D'autres élus ont partagé des situations concrètes préoccupantes. Christian Daire a décrit des échanges de drogue « à la vue de tous, au pied de l'école ou des terrains de football », tandis que Christophe Duprat, maire de Saint-Aubin-de-Médoc, a évoqué les dépôts sauvages d'ordures qui mobilisent 50 000 euros annuels pour le retraitement des pneus et de l'amiante abandonnés.
Cependant, derrière ce soutien apparent, des inquiétudes substantielles ont émergé, principalement centrées sur la question des moyens.

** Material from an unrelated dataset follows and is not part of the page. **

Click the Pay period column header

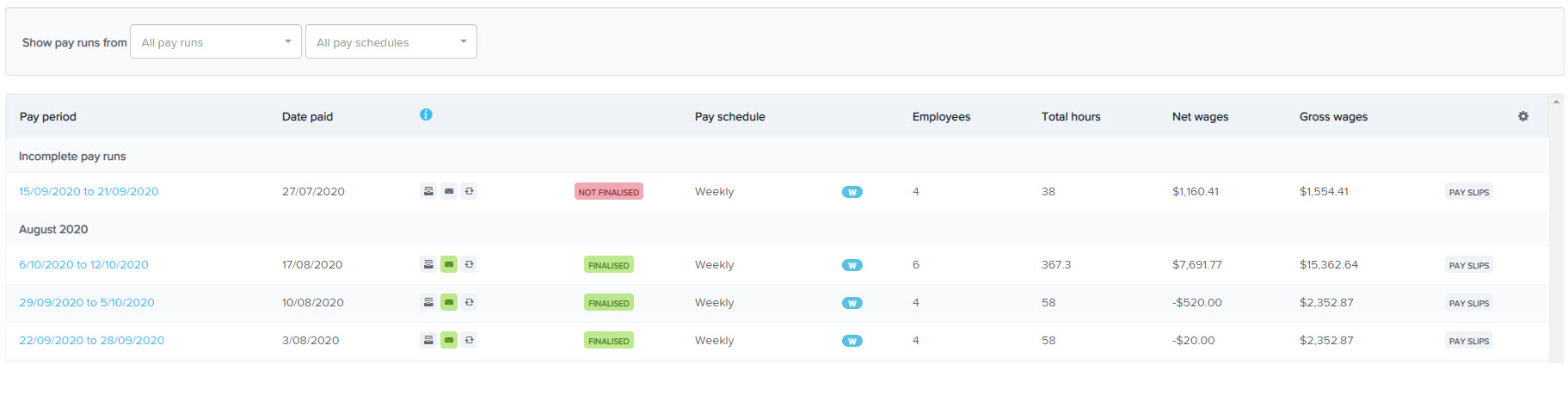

Christine Bost, maire socialiste d'Eysines et présidente de Bordeaux Métropole, s'est montrée particulièrement mesurée concernant le transfert de compétences vers les polices municipales : « À un moment, quelqu'un doit le dire : quels moyens allons-nous récupérer ? ».
Elle a chiffré les besoins : recruter dix policiers municipaux supplémentaires représenterait un budget annuel de 500 000 à 600 000 euros, soit 4,5 points de fiscalité locale. Emmanuel Sallabery, maire de Talence, a abondé dans ce sens, rappelant que l'augmentation des effectifs policiers municipaux pèse lourdement sur les budgets communaux déjà contraints.
Des réalités territoriales contrastées
Les maires des zones rurales et littorales ont dressé un tableau préoccupant des défaillances de l'État. Aurélie Teixeira, maire de Listrac-Médoc, a décrit des gendarmes évoluant « en sous-effectif, dans des ruines », sans capacité suffisante pour garder tous les mis en cause.
Sur le littoral, Xavier Pintat, maire de Soulac-sur-Mer, a souligné le décalage entre l'explosion démographique estivale (de 3 000 à 50 000 habitants) et les renforts tardifs de la gendarmerie : « Ce sera le 13 juillet en 2026 », a-t-il précisé, alors que la saison touristique commence bien plus tôt.
La rencontre s'est conclue sur une promesse de prise en compte des remarques. « Il y avait beaucoup d'autres questions, mais promis, j'ai tout noté », a assuré Laurent Nuñez en refervant son bloc-notes. Reste à voir si ces annotations se traduiront concrètement dans les textes législatifs à venir, et surtout si les moyens financiers nécessaires suivront pour permettre aux communes de remplir ces nouvelles missions de sécurité.